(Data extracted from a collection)

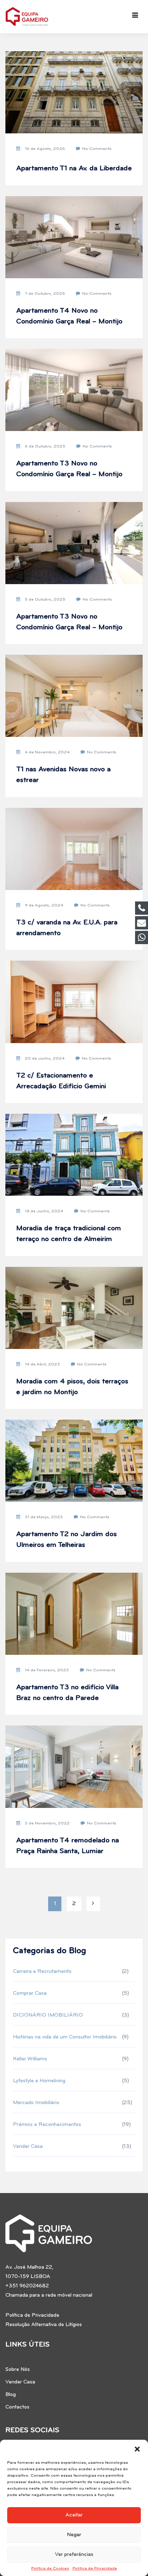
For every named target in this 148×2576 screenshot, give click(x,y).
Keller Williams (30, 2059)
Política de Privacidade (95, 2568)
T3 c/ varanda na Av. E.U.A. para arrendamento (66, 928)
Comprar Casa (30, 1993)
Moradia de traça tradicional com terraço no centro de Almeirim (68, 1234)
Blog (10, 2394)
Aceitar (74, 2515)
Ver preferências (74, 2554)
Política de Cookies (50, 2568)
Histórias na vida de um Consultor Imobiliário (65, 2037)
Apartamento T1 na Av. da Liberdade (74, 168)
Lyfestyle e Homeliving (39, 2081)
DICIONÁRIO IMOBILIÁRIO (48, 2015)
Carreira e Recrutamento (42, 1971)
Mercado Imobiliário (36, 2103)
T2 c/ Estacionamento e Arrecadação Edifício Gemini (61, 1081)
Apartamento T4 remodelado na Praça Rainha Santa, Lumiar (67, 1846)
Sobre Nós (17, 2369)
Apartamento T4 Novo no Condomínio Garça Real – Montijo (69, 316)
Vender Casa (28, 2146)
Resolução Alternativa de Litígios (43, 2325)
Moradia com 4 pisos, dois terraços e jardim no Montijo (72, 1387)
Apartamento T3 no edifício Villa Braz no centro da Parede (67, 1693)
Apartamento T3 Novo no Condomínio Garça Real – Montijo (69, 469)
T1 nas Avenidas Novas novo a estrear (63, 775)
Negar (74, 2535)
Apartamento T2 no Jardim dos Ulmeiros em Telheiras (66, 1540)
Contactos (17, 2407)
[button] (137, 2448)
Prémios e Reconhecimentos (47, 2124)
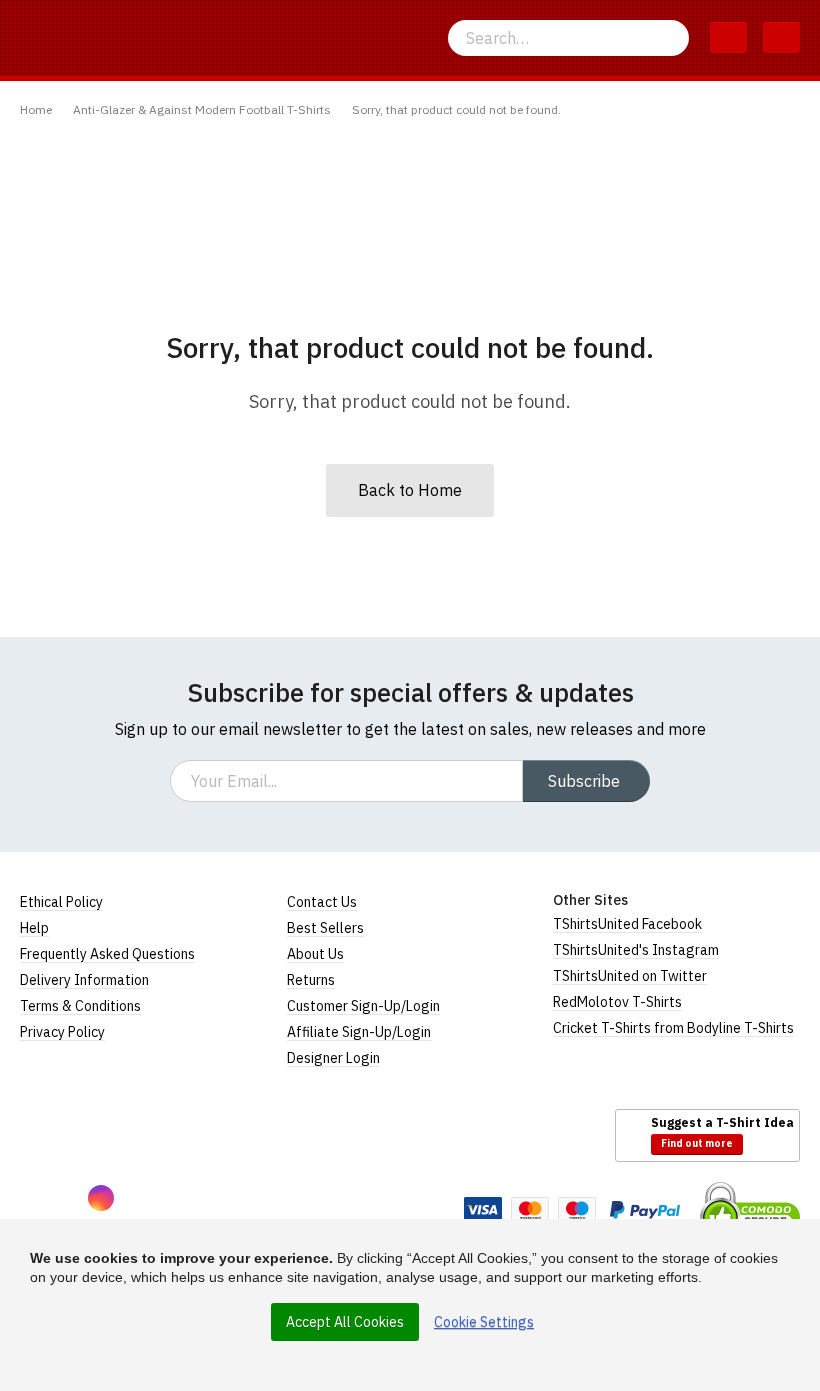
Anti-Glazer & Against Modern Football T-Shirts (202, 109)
...
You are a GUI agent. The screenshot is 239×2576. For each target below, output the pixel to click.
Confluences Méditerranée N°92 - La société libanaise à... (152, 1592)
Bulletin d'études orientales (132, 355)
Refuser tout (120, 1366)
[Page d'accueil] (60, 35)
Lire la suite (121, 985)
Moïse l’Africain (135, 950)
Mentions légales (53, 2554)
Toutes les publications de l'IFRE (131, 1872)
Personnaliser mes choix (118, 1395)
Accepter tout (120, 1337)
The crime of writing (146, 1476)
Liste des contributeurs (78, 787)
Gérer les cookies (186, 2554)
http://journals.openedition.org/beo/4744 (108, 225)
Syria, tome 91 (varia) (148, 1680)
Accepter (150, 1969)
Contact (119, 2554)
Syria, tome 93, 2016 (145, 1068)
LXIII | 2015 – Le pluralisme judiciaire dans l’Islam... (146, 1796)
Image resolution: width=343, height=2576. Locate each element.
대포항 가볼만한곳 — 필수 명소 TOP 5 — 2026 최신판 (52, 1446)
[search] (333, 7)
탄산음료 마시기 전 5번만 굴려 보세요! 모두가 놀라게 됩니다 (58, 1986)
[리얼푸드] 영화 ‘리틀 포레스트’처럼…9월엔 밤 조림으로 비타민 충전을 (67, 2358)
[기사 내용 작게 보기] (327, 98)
...
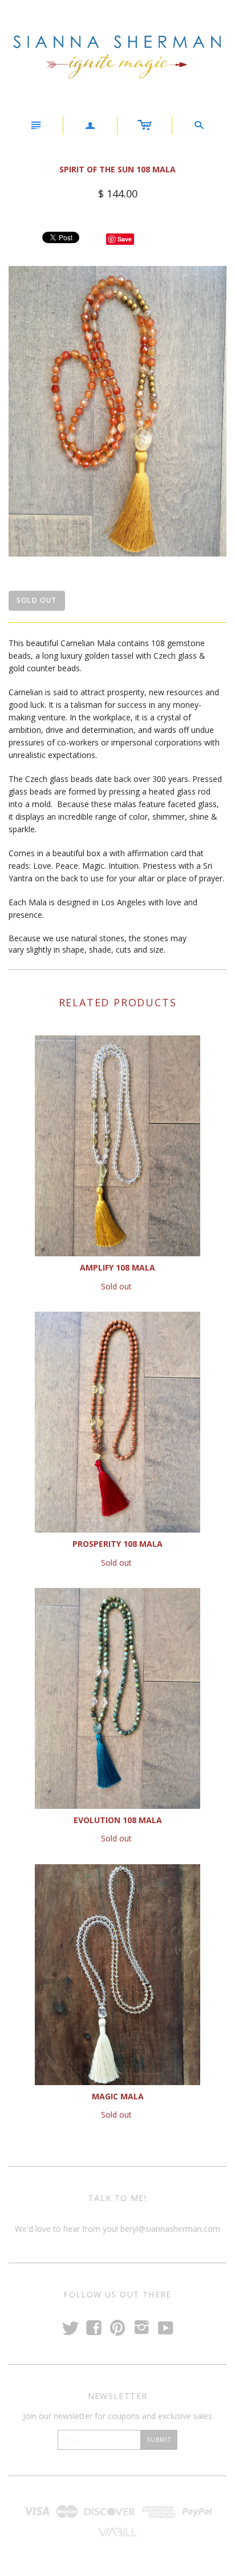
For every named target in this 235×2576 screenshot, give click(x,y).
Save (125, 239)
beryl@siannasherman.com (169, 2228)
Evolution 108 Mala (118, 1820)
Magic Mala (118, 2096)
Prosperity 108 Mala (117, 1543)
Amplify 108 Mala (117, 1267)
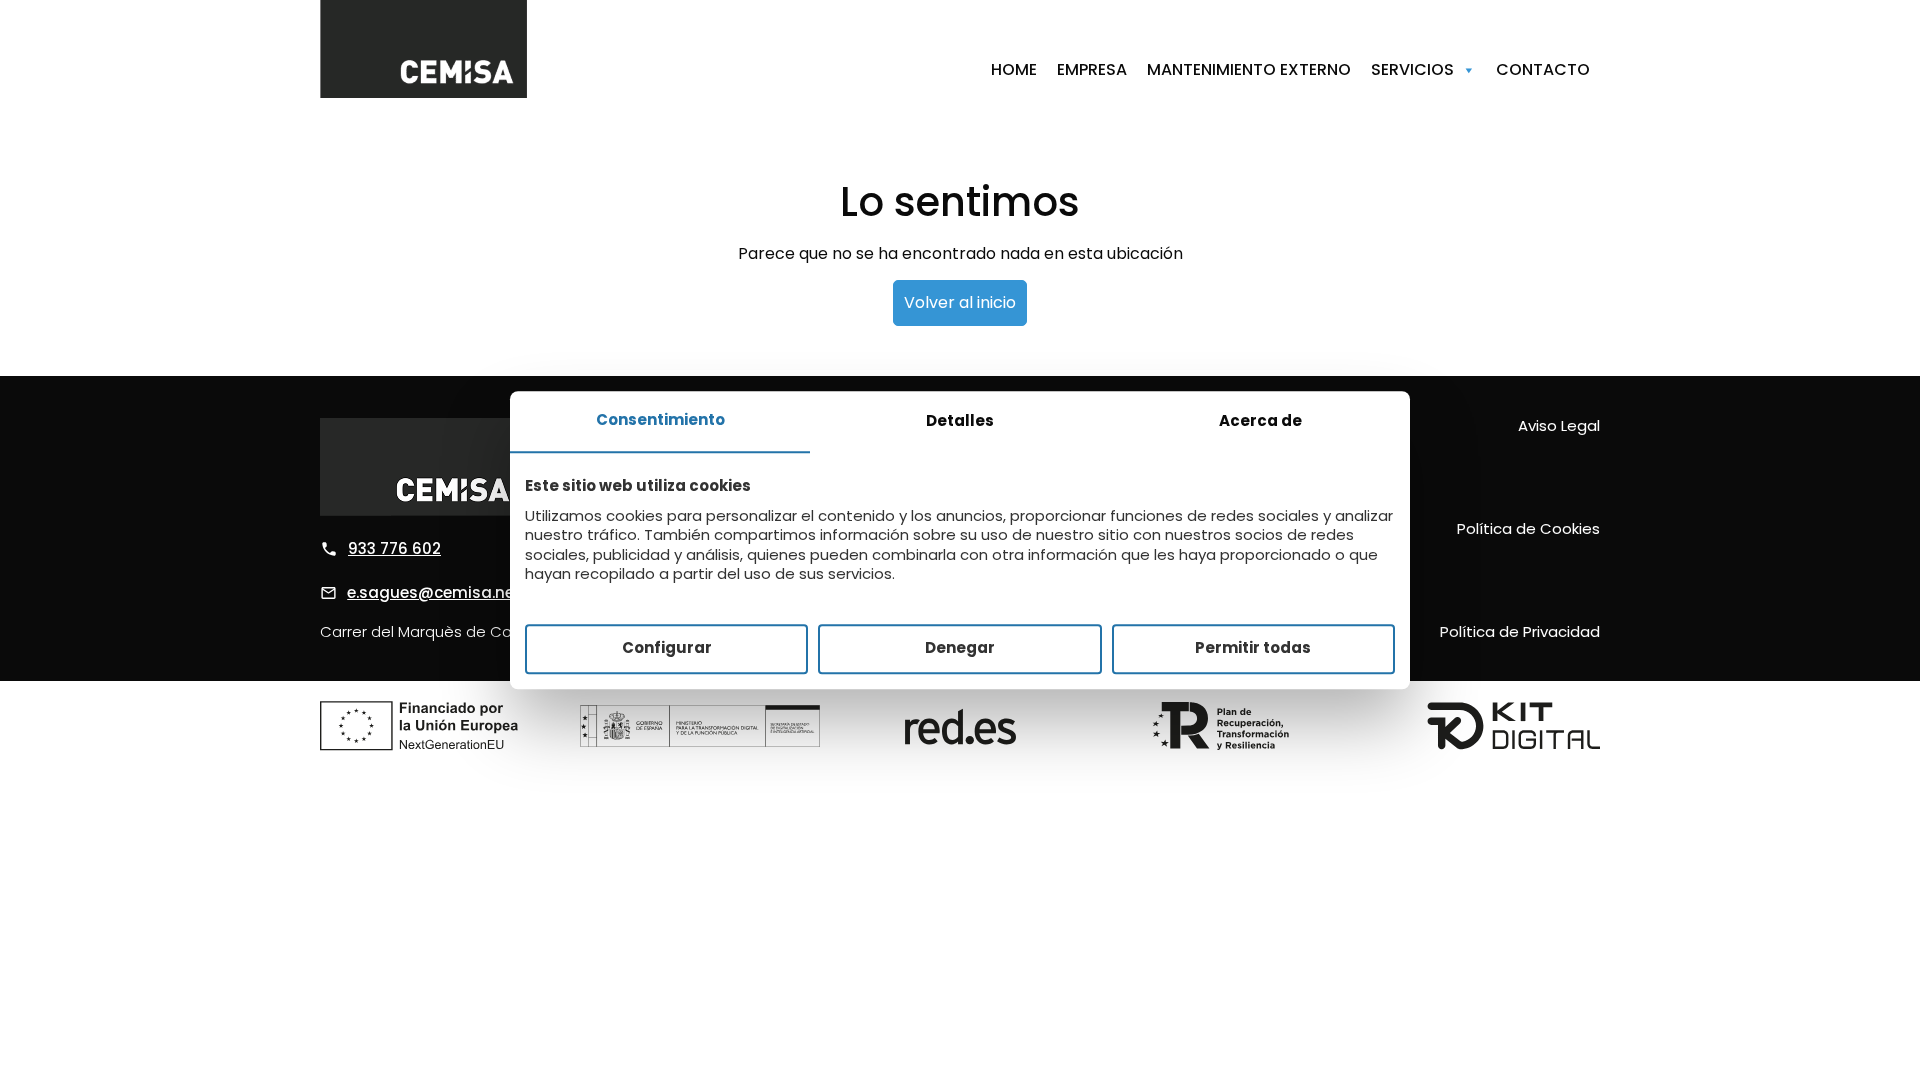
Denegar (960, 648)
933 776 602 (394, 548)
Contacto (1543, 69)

WHAT YOU NEED TO DO:
Repeat word for word the lines above that run from the line containing "For every named target in this 148×2576" through the line containing "Mercado Imobiliário (36, 2103)", both ends included, and nothing else.

SOLVED PROBLEM:
For every named target in this 148×2576 screenshot, give click(x,y).
Keller Williams (30, 2059)
Política de Privacidade (95, 2568)
T3 c/ varanda na Av. E.U.A. para arrendamento (66, 928)
Comprar Casa (30, 1993)
Moradia de traça tradicional com terraço no centro de Almeirim (68, 1234)
Blog (10, 2394)
Aceitar (74, 2515)
Ver preferências (74, 2554)
Política de Cookies (50, 2568)
Histórias na vida de um Consultor Imobiliário (65, 2037)
Apartamento T1 na Av. da Liberdade (74, 168)
Lyfestyle e Homeliving (39, 2081)
DICIONÁRIO IMOBILIÁRIO (48, 2015)
Carreira e Recrutamento (42, 1971)
Mercado Imobiliário (36, 2103)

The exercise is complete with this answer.